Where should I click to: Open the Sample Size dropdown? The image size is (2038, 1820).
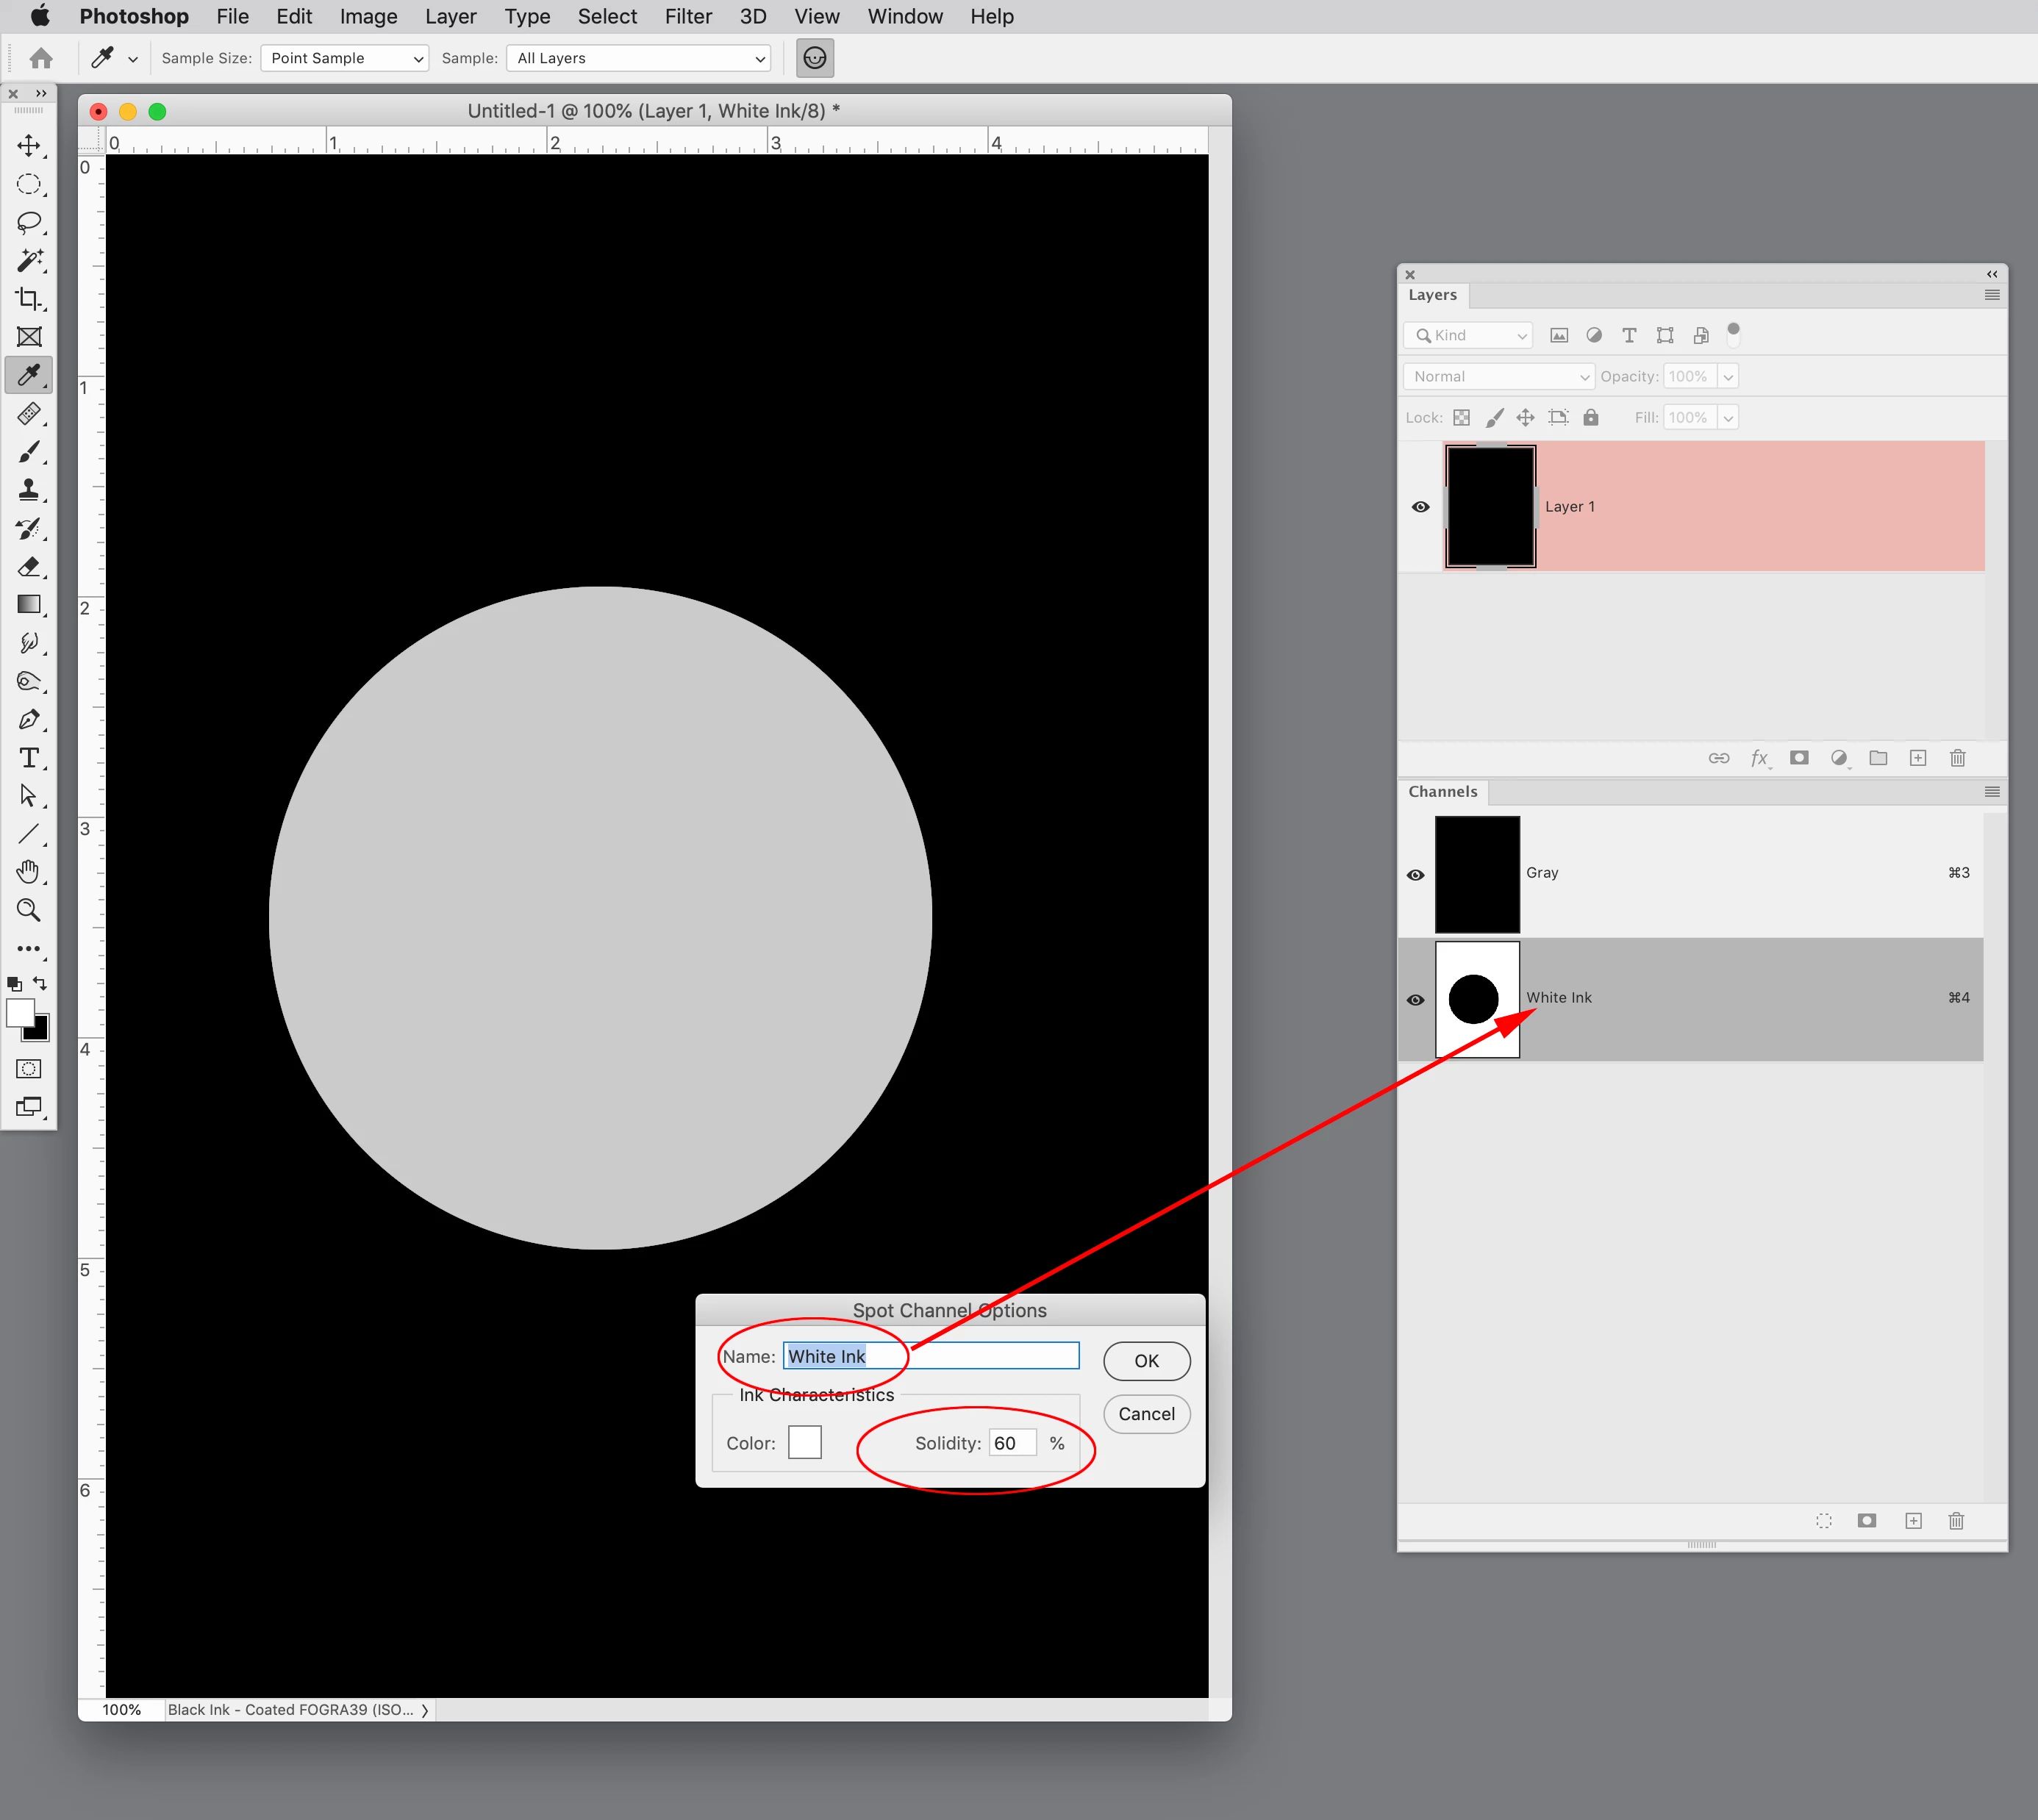344,58
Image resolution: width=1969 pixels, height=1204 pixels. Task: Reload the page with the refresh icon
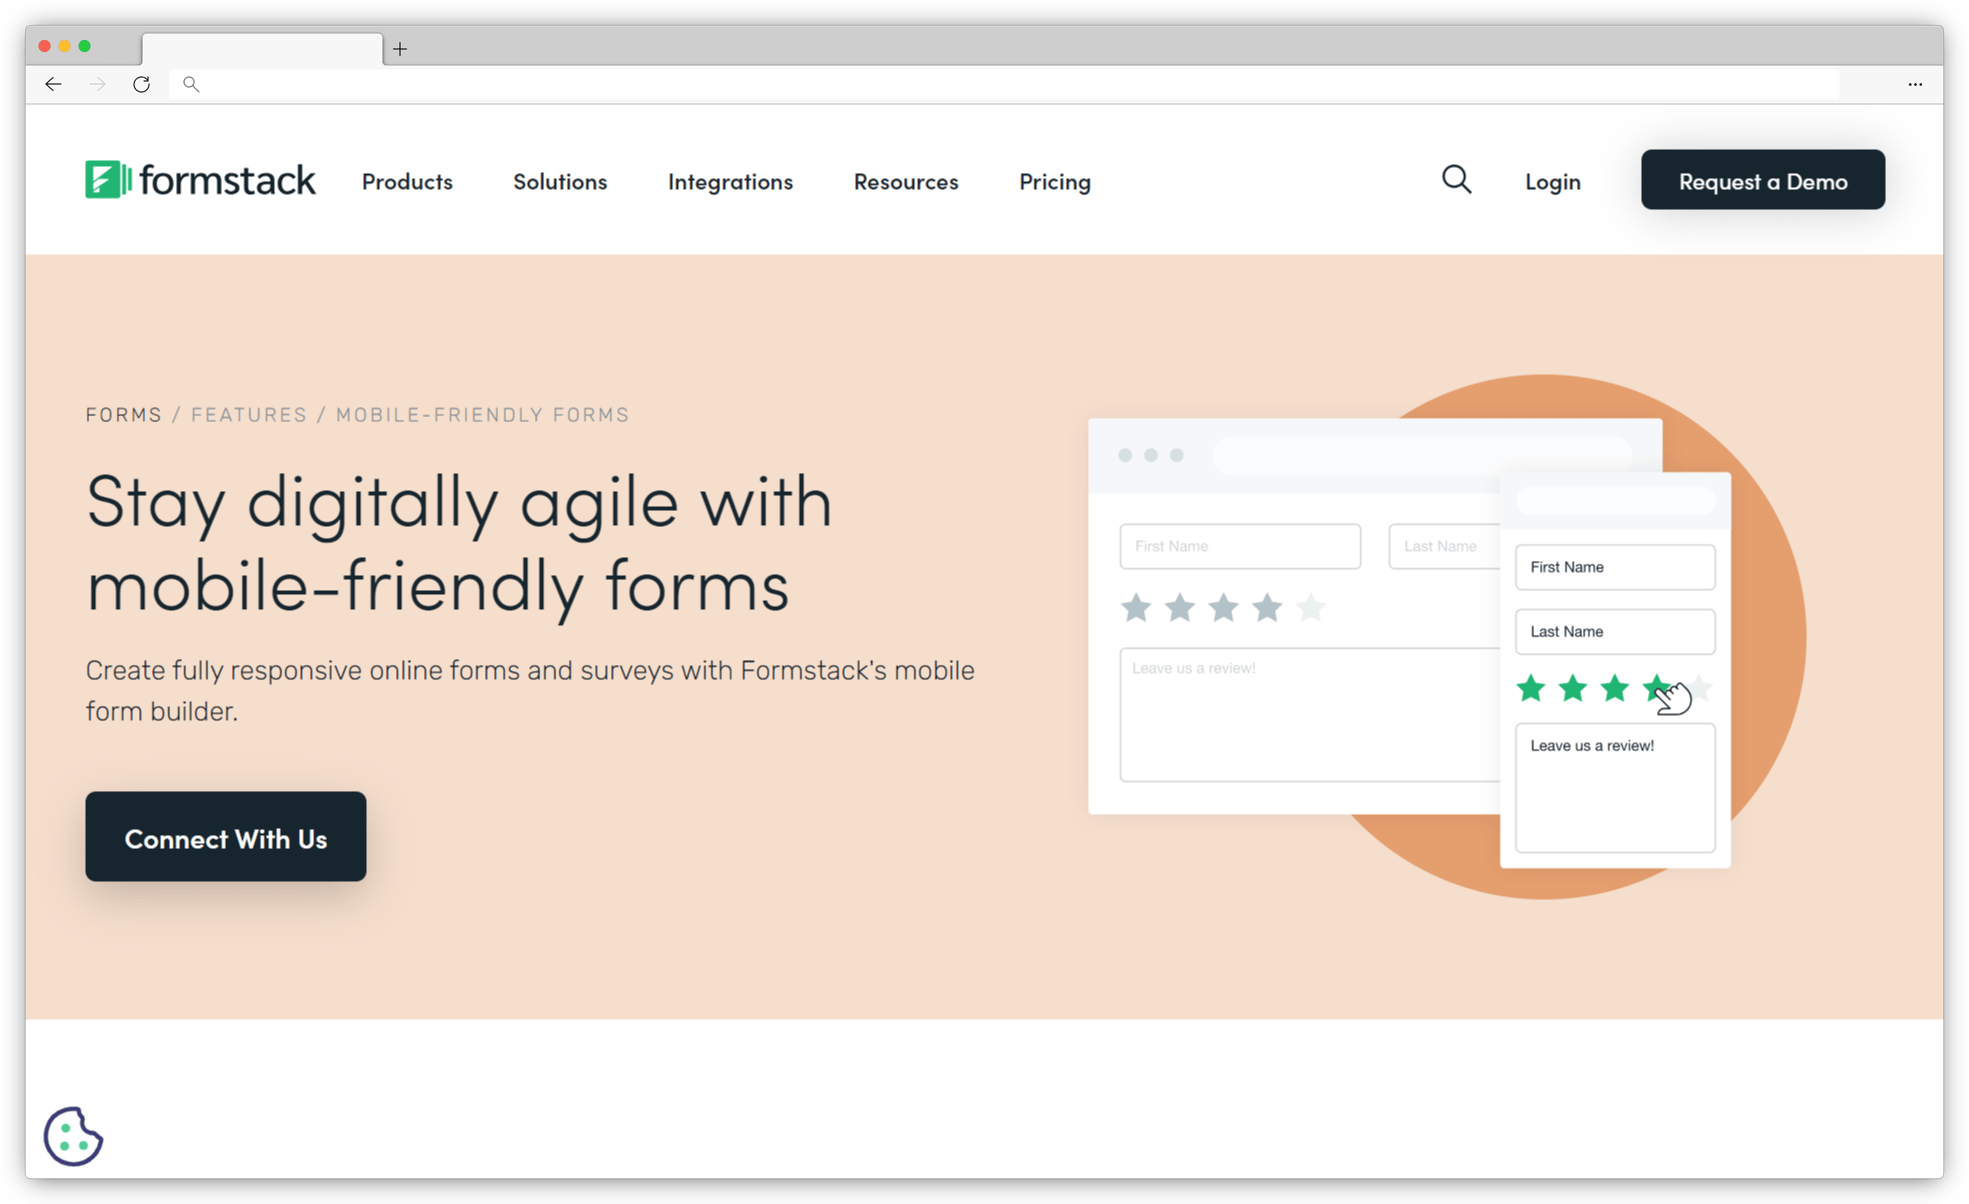[141, 84]
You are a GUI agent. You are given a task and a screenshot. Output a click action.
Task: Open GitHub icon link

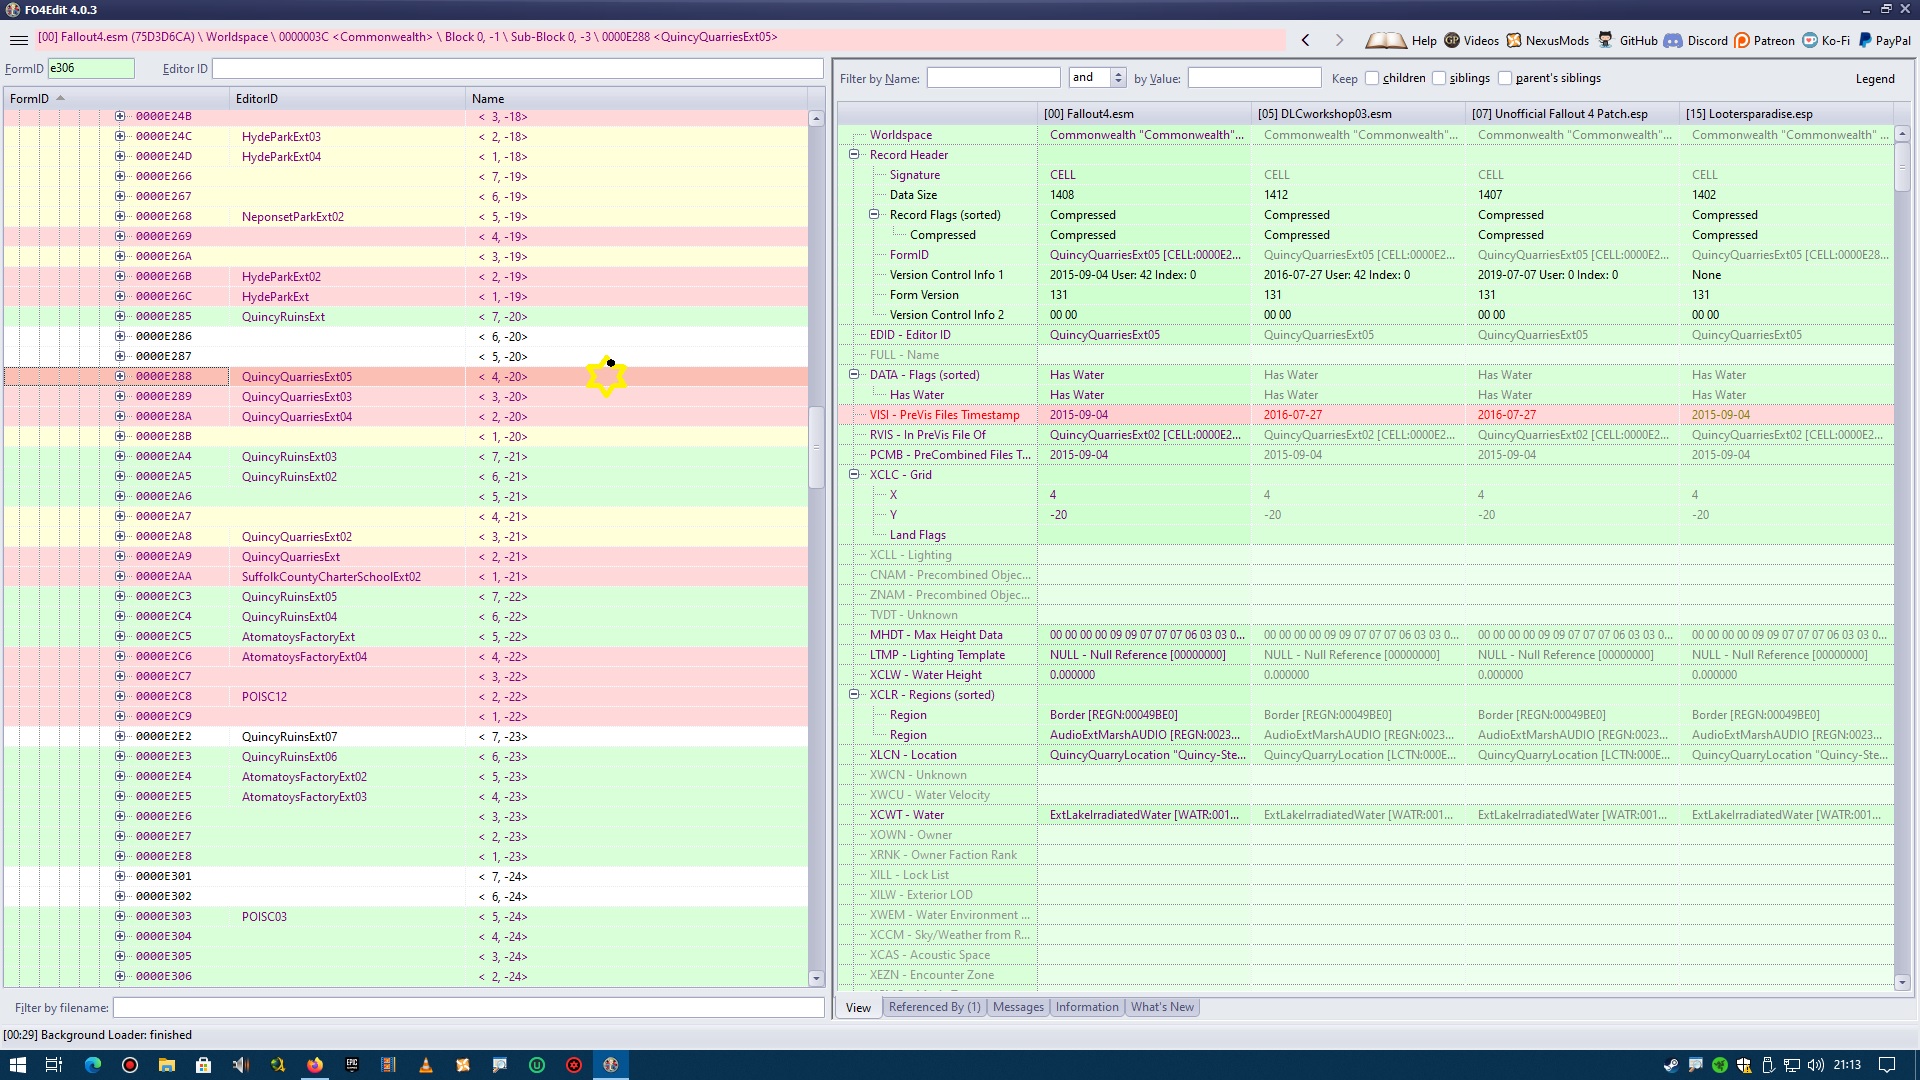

§ §

» TO DO:
Copy exactly, leaving out pictures, the lines from the line containing "You are a GUI" through the last line of the records.

» ANSWER:
You are a GUI agent. You are given a task and a screenshot. Output a click action.
Task: Open GitHub icon link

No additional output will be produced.